### What you will do
Exactly retype the lines below from the one containing "Image resolution: width=600" through the end of the listing. Leave pictures out.

### Study material
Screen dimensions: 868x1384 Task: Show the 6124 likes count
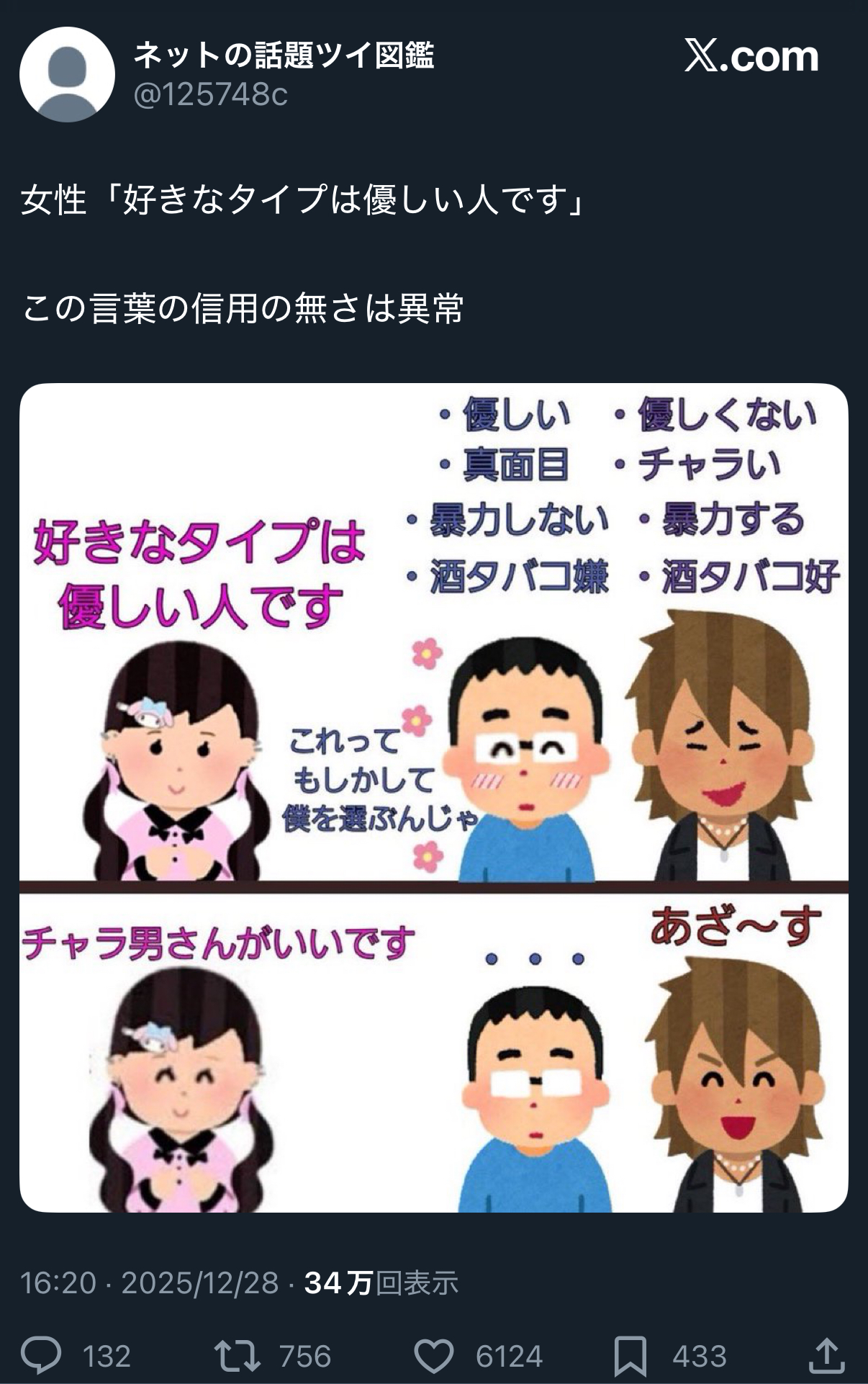509,1357

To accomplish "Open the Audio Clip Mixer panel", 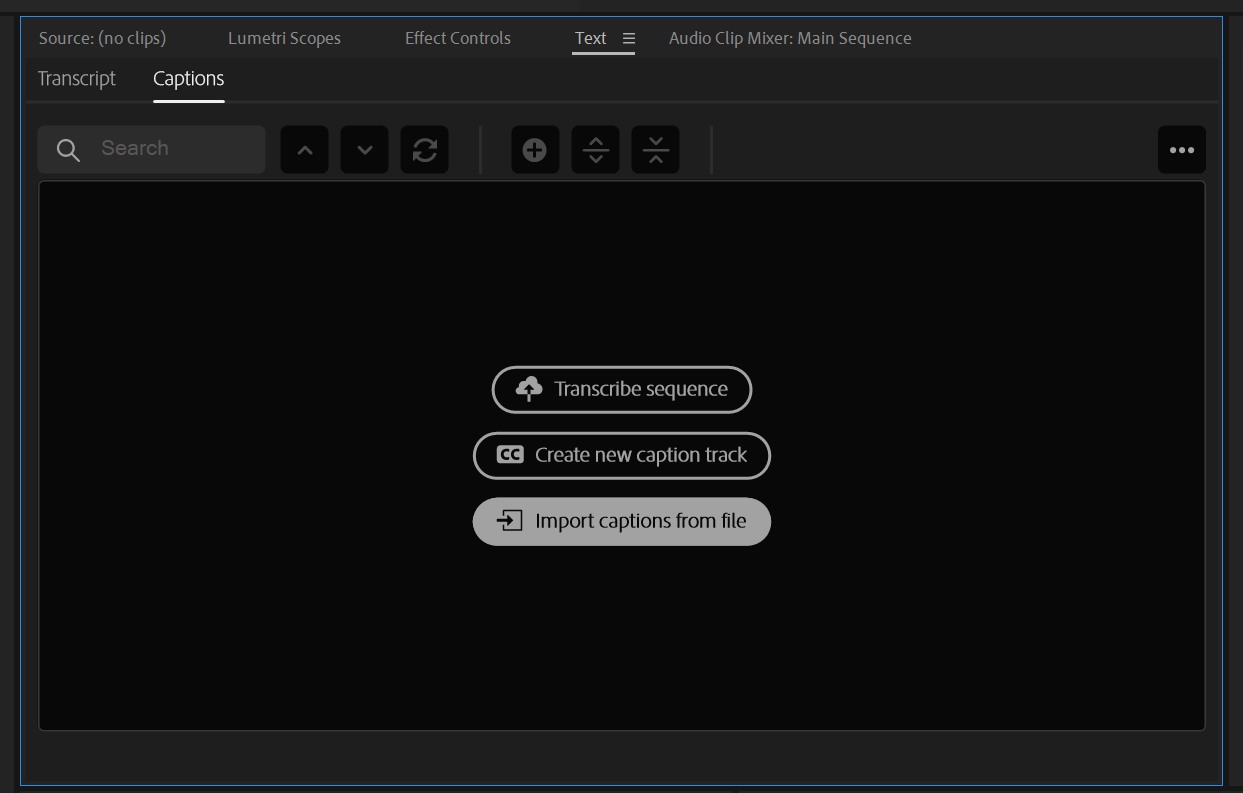I will tap(790, 38).
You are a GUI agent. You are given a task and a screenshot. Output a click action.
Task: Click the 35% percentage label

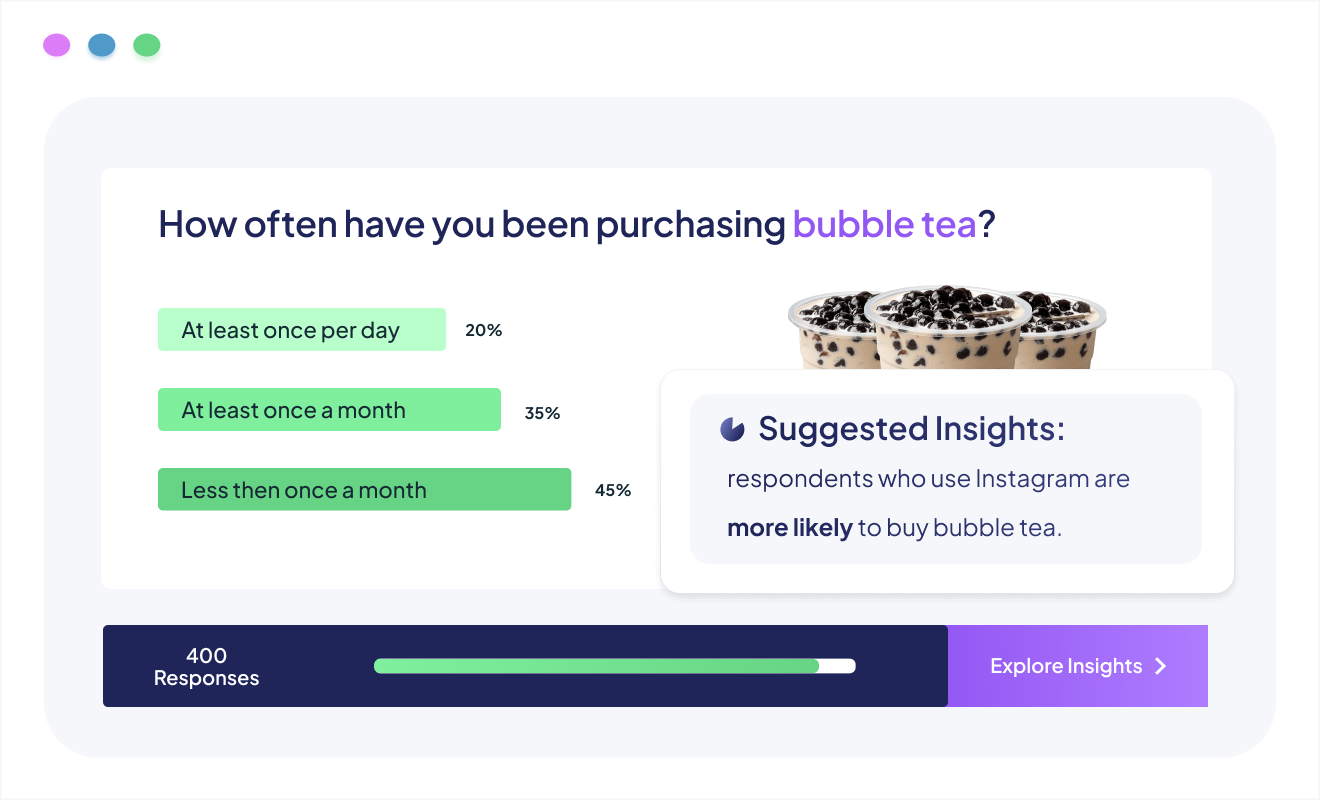[x=542, y=413]
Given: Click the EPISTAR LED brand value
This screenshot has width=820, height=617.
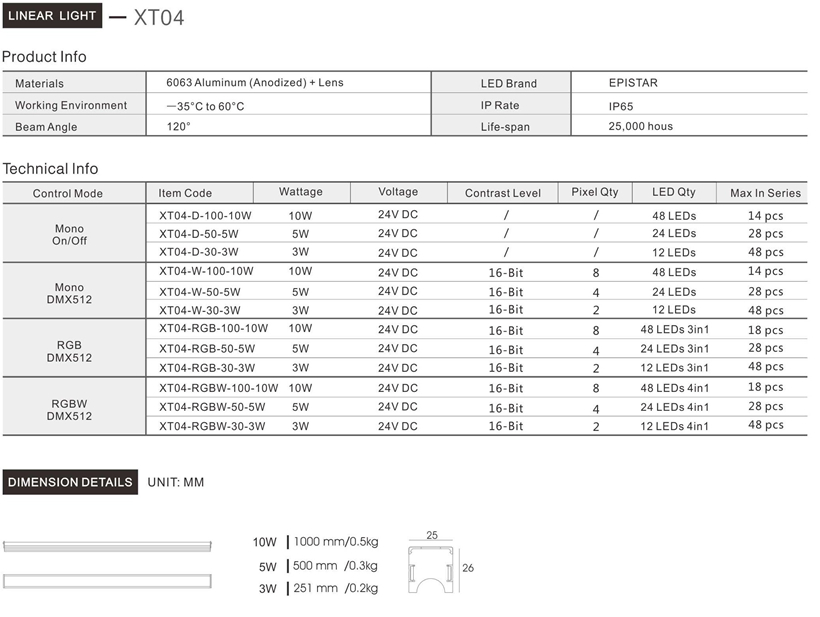Looking at the screenshot, I should click(633, 83).
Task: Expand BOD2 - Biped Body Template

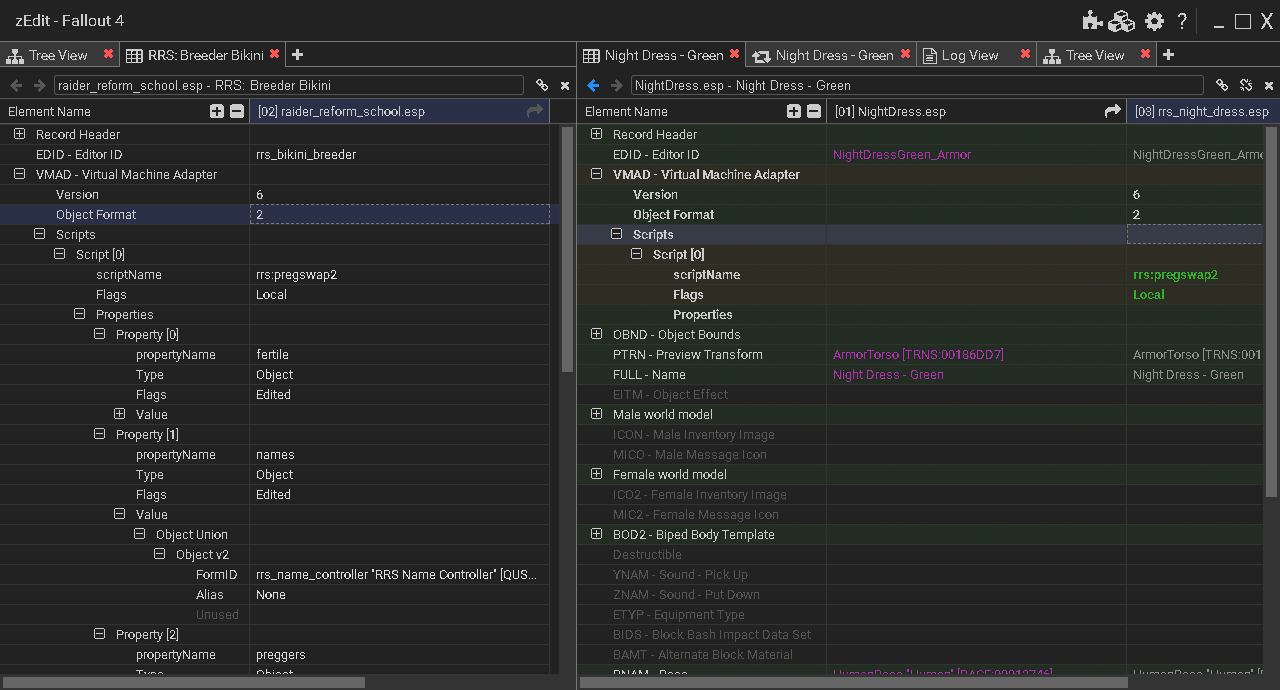Action: coord(597,534)
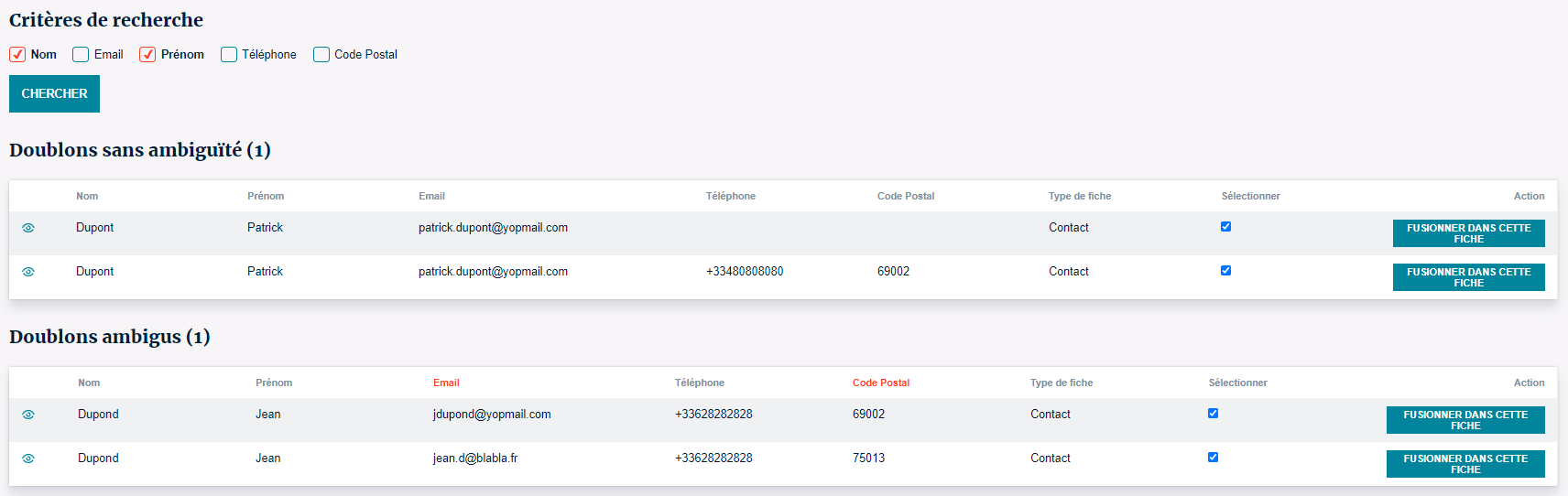View the Dupont record with phone +33480808080
This screenshot has height=496, width=1568.
coord(28,272)
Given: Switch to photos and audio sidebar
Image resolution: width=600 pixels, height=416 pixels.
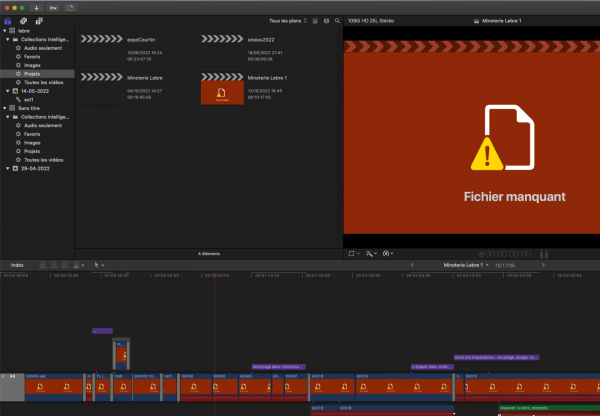Looking at the screenshot, I should 23,19.
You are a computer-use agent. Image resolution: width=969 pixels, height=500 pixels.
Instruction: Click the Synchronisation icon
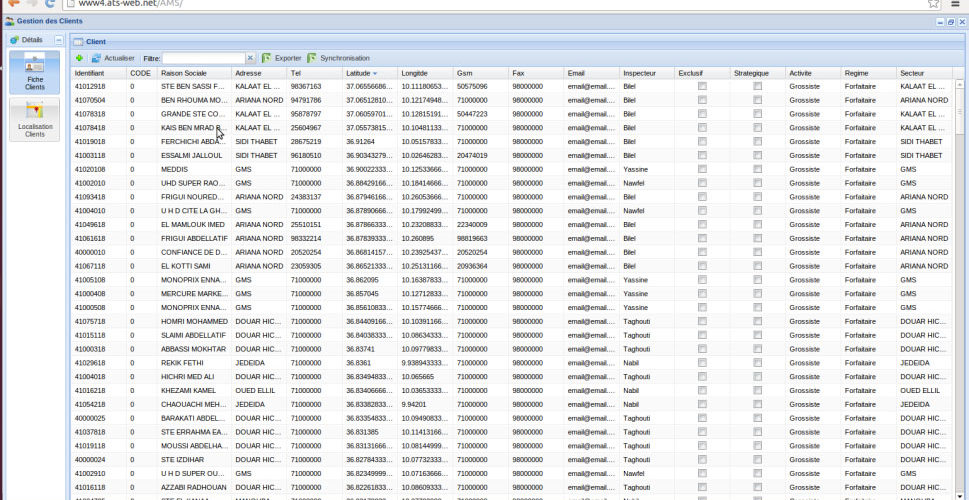pyautogui.click(x=312, y=58)
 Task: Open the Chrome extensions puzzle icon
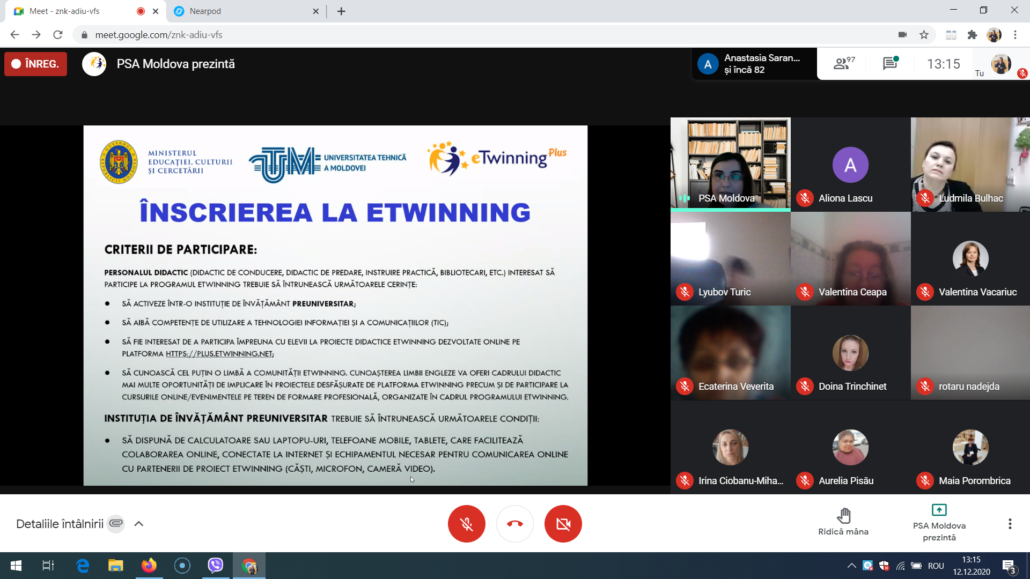(x=971, y=34)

### Solution to this task
Image resolution: width=600 pixels, height=416 pixels.
Looking at the screenshot, I should 23,19.
You are a computer-use agent. Image resolution: width=969 pixels, height=500 pixels.
Instruction: Click the Synchronisation icon
pyautogui.click(x=312, y=58)
 Task: Open the Chrome extensions puzzle icon
(x=971, y=34)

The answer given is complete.